Schema
What is a schema?
A schema is the design or structure that defines the organization of a dataset: which columns are grouped into tables, how those tables relate to each other, and the rules and data types that define those columns.
Schema is an overloaded term; it’s an abstract word that has accumulated a lot of different definitions, and as a result can be confusing to sort out. Depending on the context, schema can mean:
- The overall structure, specification, or “blueprints” of your database
- A diagram that demonstrates how tables in your database relate to each other
- A single collection of tables (among many) within your database
Finally, schema sometimes means something specific to whichever database platform you’re using, like in Oracle, where schema refers to all objects in a database created by the same user.
Schema as overall structure: design and implementation
Once you’ve figured how your data fits together from a high-level standpoint (that is, your conceptual data model), the next step is creating a schema that reflects that data model, bringing it from the abstract to a database that your organization can use and populate with information.
Broadly speaking, this process is made up of two major steps:
- Design: map out the structure of your database, creating an entity relationship diagram (ERD) in the process.
- Implementation: Use that ERD to generate the SQL commands that, when run in your database, will create your desired schema.
What your schema design process looks like depends on whether you’re dealing with transactional or analytical databases, and whether you’re starting from scratch or have already begun collecting data. Regardless of at which point you’re designing schemas, you’ll have to think deeply about the needs of your organization and what questions you anticipate asking of your data.
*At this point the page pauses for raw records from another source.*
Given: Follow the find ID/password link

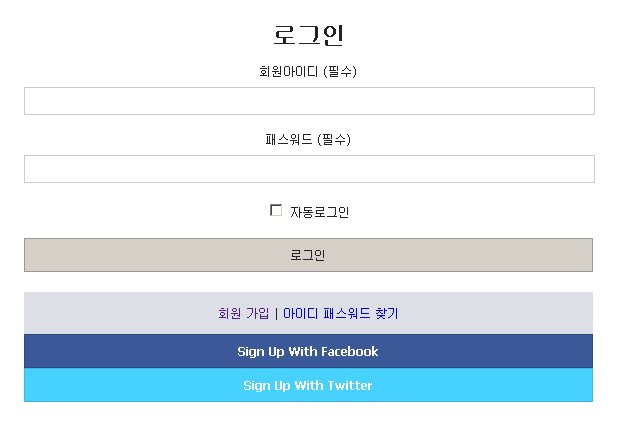Looking at the screenshot, I should 341,313.
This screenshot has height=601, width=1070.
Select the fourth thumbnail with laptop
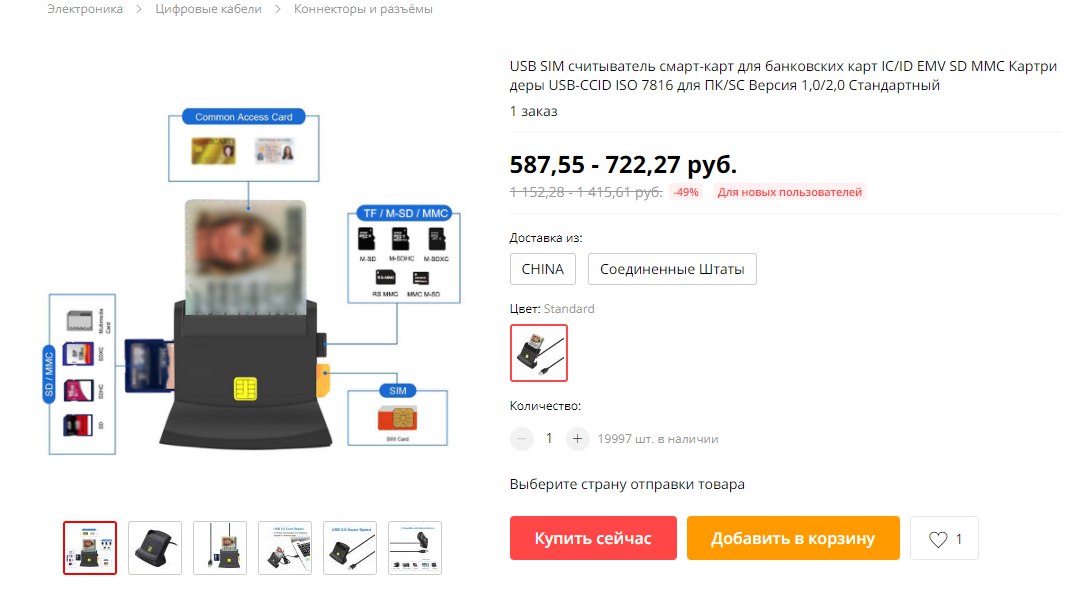pos(285,548)
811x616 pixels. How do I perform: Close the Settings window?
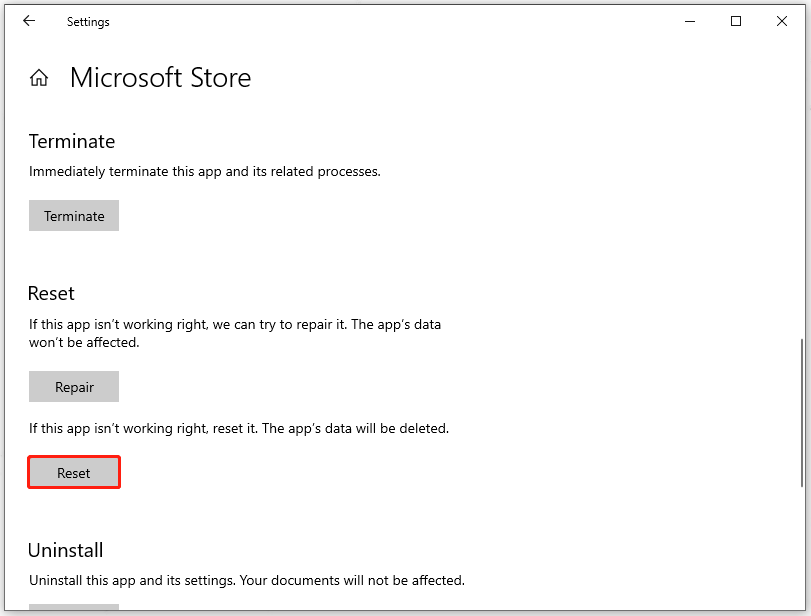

Schema-on-write vs. schema-on-read
Most traditional relational databases use a schema-on-write system, where data gets verified and formatted into a schema before it’s written to that database. Since the data being written must conform to whatever specific data integrity rules you’ve established (like requiring that all values in a field be unique, not accepting null values in a field, or formatting dates a certain way), adding this new data to your database can be slow. However, the read times are fast, since that data has already been verified.
In a schema-on-read system, data (like in a data lake) is only verified once it’s been read, or pulled from that database. Schema-on-read systems tend to be more flexible, as you can store unstructured data without worrying about it conforming to a rigid data model. In this case, writing data is faster (since that data doesn’t need to be verified as it gets loaded in), but queries take more time to execute.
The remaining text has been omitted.